No se hablaba de otra cosa que no fuese el castigo de Carlomagno, así como el endurecimiento de las leyes carolingias frente al rechazo del cristianismo por parte de los sajones. Se habría atrevido a jurar que nunca antes se había dado algo así. Las gentes de Sajonia repetían el suceso, que se magnificaba en los caminos y que recorría todas las líneas hacia las cuatro esquinas del mundo. El Juicio Sangriento de Fardium sería recordado hasta el final de los tiempos, decían, pues sólo podía entenderse como un claro ejemplo de lo que el dominio franco llegaría a ser, o un anticipo de los males que los Cuatro Jinetes del Apocalipsis causarían sobre la tierra cuando sus plagas se desatasen para ruina del resto. El exterminio de todos aquellos hombres y mujeres considerados rebeldes se unía al hecho de que la mayor parte de ellos se había negado a aceptar el bautismo cristiano, lo cual ahora debía ser recompensado con la pena capital.

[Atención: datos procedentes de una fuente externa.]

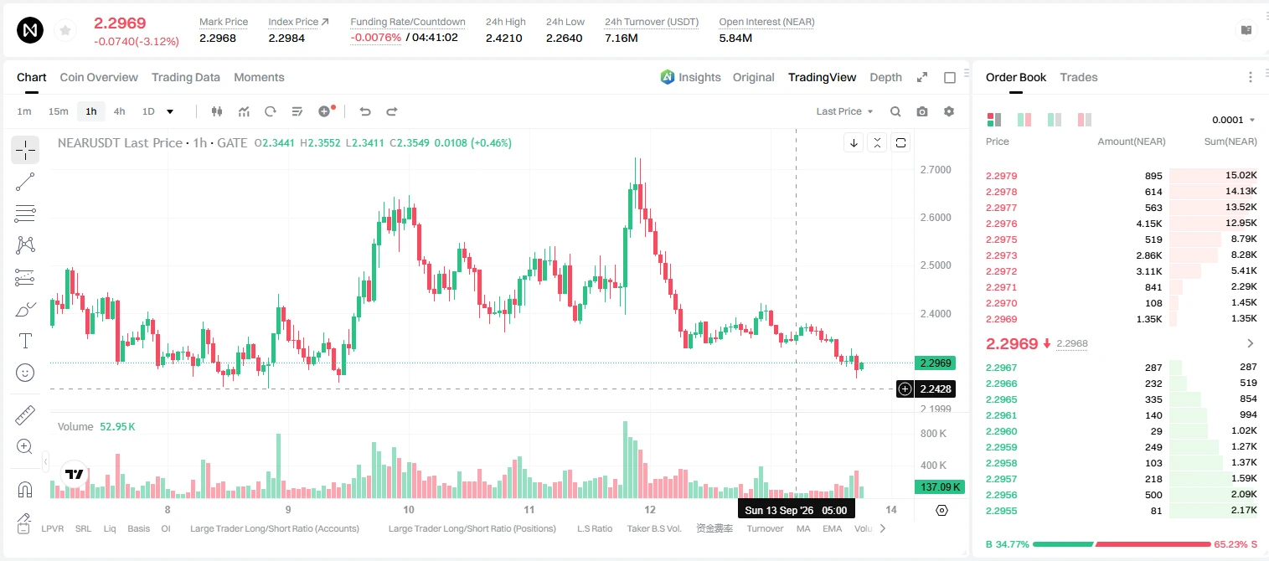Click the 2.2976 ask price row

click(1122, 224)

Los aldeanos salían al encuentro de la horda y se gritaba el nombre de Widukind. El duque guardaba silencio, siguiendo la ruta del oeste. Muchos creían que buscaría a sus aliados frisios, y que reuniría las fuerzas del señor Frodo, hijo de Brodo, y de su esposa, Sif la Blanca, a quien el pueblo recordaba como una valquiria venida del norte. Otros sugerían que iría hacia Dinamarca para pedir hachas a su abuelo, Goimo Manoslargas. Todos, a fin de cuentas, pensaban que congregaría a los señores westfalios que se habían dispersado tras la última revuelta, ahora casi un año atrás, pero nadie sabía a ciencia cierta lo que se proponía.

Al abandonar un pueblo de pobres casas, Widukind se fijó en los tejados ligeramente humeantes y en la escasez que estaría asolando a muchas aldeas hacia el sur. Cuando se apartaban de la última vivienda, unos niños gritaron su nombre. Apenas pudo fijarse en sus rostros, pero varias jóvenes arrojaron pequeños ramos de flores silvestres, que habían atado con hebras de hierba. Los pétalos llovieron por un momento sobre los indiferentes, obstinados caballos. Widukind pensó en su hija.

Habían pasado los días cuando Widukind, al frente de la tropa, alzó el brazo derecho y la columna se detuvo. Al otro lado del Wisera, en su orilla septentrional, la aldea de Liestmund humeaba tras un bosque no demasiado espeso. Al fin habían llegado a las inciertas fronteras de Wigmodia.

Hizo una señal a Leutfrid.

—Quédate con ellos, esperadme. No tardaré mucho. Cazad en el entorno para tomar provisiones.

—Buena suerte —le deseó su amigo.

Widukind guió a su caballo a través de las espumantes aguas del río. Sus hombres vigilaron su avance hasta que desapareció en la otra orilla. Leutfrid ordenó entonces que se iniciasen las tareas de campamento y que se batiese una cacería hacia las Colinas Azules, en el oeste.